Session 7

Test-Driving the Technology, Steve Puglia, National Archives and Records Administration

The digitization process converts an image into a series of pixels, which are in turn represented by a single or series of binary digits (1’s and 0’s). The pixels are arranged in a two-dimensional matrix called a bitmap. One important aspect of a bitmap is its bit depth. The number of shades comprising a given bitmap is determined by a formula 2^x, where x is the bit depth. A bitmap where x = 1 bit will be a black and white image. On the contrary, a 16 bit image will feature 65,536 shades between black and white.

Color systems are of three types: Additive – RGB; Subtractive – CMYK; and Device Independent – LAB. For digitization purposes, RGB files are the preferred files, because they have the widest color gamut of the three choices. RGB color images are created by passing bitmap images through three color filters – one red, one green and one blue. The amount of light reflected through these filters is then combined to create a single color image. Well done 8-bit (per filter channel) imaging meets most digitization needs, though 12-bit to 16-bit images are better for re-purposing.

The spatial resolution of images (often referred to in dots per inch, pixels per inch or lines per inch) is the definition of how finely or widely spaced individual pixels are arranged relative to one another. When digitizing images, it is common to create three versions of one image, each with a different spatial resolution – one for access, one for reproduction and one for preservation. (in ascending order of increased spatial resolution)

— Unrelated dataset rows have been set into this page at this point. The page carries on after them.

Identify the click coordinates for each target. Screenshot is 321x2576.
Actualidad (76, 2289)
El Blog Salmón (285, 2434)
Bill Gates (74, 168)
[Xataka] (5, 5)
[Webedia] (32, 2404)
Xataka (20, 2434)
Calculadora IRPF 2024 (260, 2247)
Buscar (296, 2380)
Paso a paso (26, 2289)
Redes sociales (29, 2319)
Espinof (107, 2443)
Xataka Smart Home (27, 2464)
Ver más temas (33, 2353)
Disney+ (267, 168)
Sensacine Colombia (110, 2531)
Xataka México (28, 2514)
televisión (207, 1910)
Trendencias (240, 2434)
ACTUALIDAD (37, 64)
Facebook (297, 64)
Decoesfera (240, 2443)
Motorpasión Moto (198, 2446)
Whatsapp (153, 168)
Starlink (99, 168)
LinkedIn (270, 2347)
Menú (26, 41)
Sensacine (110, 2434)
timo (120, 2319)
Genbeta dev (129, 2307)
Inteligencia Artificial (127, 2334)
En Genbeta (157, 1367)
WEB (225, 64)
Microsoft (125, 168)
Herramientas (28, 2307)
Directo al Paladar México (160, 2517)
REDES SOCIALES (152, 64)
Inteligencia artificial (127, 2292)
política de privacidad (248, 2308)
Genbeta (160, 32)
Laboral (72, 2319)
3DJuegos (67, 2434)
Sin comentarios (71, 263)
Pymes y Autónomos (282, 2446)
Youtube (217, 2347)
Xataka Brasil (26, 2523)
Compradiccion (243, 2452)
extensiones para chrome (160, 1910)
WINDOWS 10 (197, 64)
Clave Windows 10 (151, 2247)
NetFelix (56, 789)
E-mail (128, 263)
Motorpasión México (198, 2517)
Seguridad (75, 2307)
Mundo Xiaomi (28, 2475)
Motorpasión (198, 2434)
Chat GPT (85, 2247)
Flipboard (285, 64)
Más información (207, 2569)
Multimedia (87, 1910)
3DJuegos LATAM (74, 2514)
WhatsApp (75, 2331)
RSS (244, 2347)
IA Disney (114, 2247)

Digitization projects also often need to make use of color management tools and data compression in their work. The rule of thumb with color management tools is that they vary widely in their quality, and that one usually gets what one pays for. Concerning data compression, while on the pro side compressing digital images prior to storage and transmission saves space and time, one must keep in mind the higher tendency of compressed images to become corrupted and/or lose data. There are different types of data compression which are of varying degrees “lossy” or “lossless”. LZW and ZIP files are considered lossless; JPG files are considered lossy.